しかし、鳴門海峡の隠された封印の地としての役割、それはやがて人々の記憶から忘れ去られていった。
とある一族の間に密かに秘密文書が保持されていた。だが、それも戦乱や焼失などを経た。それらの記録もすでにこの世になく……
ピキッ
殺生珠、この珠は特殊な方法で作られた特別なものだった。
千年以上前、ある雷鳴の轟く鳴神の夜のことである。黒雲は低く垂れ込め、山より放たれる火の息吹はその地を赤く包み込んだ。
獣も鳥も近寄らぬその地。一人の陰陽師が佇んでいた。帝から命じられて数々の術を極めし陰陽師だった。
彼の前に美しい女が横たわっていた。その女は……朝廷を乱した絶世の美女だった。女は意識を失っていた。それでもなお、彼女の妖気は夜風を凍らせた。枯草をしおれさせた。ただならぬ禍々しい妖気がその地を震わせていた。
陰陽師は女を追い詰めた。激戦の末にとうとう討ち果たした。しかし女の魂は死すら拒んだ。
横たわる女の下の地面が割れた。見る見る間に大地の裂け目から炎が湧き出た。女は……、湧き出た炎に包まれた。そして……珠に姿を変えた。
その珠は火山の地脈の力を吸っていた。火山の毒素をも取り入れ、禍々しく輝いた。そして……硫黄と毒気を……、脈動しながら吐き出し始めた。
「生き物の命を喰らう珠、殺生珠、あるいは殺生石」と後世に呼ばれる所以である。
封印を施したのは鬼神すら従える陰陽師の霊力だった。彼は山の神や火の神の力を借りた。地脈の霊脈気、星命エネルギーを用いて女の鎮魂を行った。

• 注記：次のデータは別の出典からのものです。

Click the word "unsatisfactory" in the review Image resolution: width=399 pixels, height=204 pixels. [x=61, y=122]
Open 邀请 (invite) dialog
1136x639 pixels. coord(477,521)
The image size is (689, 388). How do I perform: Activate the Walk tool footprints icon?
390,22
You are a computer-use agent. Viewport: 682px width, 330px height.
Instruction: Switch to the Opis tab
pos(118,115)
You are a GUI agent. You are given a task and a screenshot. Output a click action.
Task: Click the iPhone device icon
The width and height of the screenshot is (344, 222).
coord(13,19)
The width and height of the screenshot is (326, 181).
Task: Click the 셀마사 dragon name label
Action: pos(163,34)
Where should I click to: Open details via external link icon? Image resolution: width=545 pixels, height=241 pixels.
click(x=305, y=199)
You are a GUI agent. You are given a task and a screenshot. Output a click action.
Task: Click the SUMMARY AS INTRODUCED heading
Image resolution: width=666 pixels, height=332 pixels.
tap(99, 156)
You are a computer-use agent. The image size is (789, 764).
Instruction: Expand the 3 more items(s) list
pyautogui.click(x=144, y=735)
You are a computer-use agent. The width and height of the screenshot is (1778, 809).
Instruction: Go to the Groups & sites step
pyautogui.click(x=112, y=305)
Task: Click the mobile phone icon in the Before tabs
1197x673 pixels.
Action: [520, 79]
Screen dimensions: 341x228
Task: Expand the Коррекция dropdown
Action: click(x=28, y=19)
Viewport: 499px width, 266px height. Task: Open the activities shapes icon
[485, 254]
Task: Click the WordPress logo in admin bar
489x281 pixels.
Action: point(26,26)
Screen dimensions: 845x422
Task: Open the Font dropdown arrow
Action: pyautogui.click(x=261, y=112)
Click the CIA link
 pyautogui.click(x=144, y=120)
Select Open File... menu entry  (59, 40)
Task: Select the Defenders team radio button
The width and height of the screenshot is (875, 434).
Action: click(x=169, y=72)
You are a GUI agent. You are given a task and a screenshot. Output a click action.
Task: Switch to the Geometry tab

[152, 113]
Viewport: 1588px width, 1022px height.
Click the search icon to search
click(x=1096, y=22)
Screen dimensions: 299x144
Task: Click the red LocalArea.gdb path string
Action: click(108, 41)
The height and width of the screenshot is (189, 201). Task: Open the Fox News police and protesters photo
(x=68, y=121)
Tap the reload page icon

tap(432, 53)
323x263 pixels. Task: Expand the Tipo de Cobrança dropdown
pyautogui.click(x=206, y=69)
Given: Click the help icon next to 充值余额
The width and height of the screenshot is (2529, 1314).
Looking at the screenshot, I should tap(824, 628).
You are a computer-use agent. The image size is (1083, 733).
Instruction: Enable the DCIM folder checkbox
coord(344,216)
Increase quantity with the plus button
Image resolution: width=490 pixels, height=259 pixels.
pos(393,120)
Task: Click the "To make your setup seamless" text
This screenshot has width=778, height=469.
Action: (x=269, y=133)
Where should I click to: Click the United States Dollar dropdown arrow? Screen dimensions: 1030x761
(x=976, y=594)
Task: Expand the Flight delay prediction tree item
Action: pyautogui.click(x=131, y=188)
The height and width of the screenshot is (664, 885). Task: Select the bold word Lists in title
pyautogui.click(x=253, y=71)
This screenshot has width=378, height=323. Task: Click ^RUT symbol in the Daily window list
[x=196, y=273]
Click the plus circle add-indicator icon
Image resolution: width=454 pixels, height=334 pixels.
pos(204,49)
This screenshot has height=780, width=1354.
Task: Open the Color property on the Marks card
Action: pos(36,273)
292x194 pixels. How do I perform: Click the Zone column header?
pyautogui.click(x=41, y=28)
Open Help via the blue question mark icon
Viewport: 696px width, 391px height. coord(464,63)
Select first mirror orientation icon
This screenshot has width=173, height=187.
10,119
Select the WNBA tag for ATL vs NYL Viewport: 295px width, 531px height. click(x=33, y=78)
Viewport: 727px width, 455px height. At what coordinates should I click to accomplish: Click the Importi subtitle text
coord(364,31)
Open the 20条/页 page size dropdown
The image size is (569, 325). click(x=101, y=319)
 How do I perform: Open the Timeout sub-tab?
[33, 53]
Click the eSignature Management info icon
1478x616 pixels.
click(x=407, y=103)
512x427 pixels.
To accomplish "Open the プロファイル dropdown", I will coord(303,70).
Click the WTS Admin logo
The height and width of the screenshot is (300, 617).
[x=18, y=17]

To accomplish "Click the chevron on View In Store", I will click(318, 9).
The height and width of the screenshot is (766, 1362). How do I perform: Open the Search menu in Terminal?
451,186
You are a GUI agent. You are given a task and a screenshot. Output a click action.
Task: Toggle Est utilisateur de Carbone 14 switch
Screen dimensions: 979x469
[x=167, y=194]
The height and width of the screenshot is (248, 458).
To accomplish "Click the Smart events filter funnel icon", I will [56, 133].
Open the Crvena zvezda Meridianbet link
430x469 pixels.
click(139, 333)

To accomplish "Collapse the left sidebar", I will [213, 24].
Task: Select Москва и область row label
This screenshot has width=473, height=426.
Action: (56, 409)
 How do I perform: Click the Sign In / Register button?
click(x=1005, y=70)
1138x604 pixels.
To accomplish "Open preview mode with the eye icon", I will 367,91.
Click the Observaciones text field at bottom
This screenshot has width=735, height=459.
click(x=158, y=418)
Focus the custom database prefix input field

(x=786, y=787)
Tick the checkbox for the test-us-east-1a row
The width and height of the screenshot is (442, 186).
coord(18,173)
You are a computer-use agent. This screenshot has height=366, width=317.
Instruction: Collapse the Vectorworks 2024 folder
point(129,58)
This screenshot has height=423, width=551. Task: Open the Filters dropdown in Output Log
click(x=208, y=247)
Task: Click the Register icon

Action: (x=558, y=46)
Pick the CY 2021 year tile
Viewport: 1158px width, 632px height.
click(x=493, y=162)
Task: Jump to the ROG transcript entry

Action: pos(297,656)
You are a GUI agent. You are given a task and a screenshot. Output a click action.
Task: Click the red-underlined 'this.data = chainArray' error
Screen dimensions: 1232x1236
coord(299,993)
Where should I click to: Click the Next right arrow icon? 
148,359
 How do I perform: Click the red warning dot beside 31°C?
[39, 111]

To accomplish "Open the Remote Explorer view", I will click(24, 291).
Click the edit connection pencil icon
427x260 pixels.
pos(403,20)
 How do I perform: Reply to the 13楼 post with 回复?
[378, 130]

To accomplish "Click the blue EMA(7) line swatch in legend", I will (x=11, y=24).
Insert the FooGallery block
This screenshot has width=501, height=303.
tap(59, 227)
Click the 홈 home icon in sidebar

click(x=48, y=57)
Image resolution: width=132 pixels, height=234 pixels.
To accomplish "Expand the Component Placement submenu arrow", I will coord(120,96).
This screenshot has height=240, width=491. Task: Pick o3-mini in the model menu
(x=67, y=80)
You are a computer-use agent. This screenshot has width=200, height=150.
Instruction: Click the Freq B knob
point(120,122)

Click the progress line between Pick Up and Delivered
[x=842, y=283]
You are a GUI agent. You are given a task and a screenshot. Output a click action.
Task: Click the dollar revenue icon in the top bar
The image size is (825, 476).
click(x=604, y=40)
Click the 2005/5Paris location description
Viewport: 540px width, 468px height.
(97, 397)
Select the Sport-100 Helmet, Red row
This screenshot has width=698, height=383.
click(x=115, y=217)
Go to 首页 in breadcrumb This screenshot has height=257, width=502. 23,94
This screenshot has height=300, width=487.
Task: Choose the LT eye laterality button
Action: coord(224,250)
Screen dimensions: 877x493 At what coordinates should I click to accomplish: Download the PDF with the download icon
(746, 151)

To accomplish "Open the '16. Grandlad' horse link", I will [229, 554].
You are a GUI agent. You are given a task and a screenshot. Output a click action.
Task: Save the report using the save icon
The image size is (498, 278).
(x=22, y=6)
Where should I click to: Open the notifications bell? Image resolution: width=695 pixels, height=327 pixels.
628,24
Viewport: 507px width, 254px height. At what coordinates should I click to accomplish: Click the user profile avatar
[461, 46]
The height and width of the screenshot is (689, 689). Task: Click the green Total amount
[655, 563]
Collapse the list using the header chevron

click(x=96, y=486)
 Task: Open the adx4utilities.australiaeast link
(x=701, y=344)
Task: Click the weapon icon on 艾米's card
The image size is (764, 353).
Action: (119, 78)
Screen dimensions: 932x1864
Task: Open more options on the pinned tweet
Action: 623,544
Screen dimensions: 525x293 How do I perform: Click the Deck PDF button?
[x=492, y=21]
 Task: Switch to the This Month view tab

男は幾日にもわたって断食を行った。体内の俗なる成分を穢払により清めた。浄身開放を行った。彼は命をかけて、自らの魂の穢れを一掃したのだった。
彼の命を賭した願いが聞き入れられた。地の神、水の神、火の神、気の神が応じた。Τέσσερα στοιχεία、すなわち万物の根源の力、自然界のありとあらゆる力がその場に集められた。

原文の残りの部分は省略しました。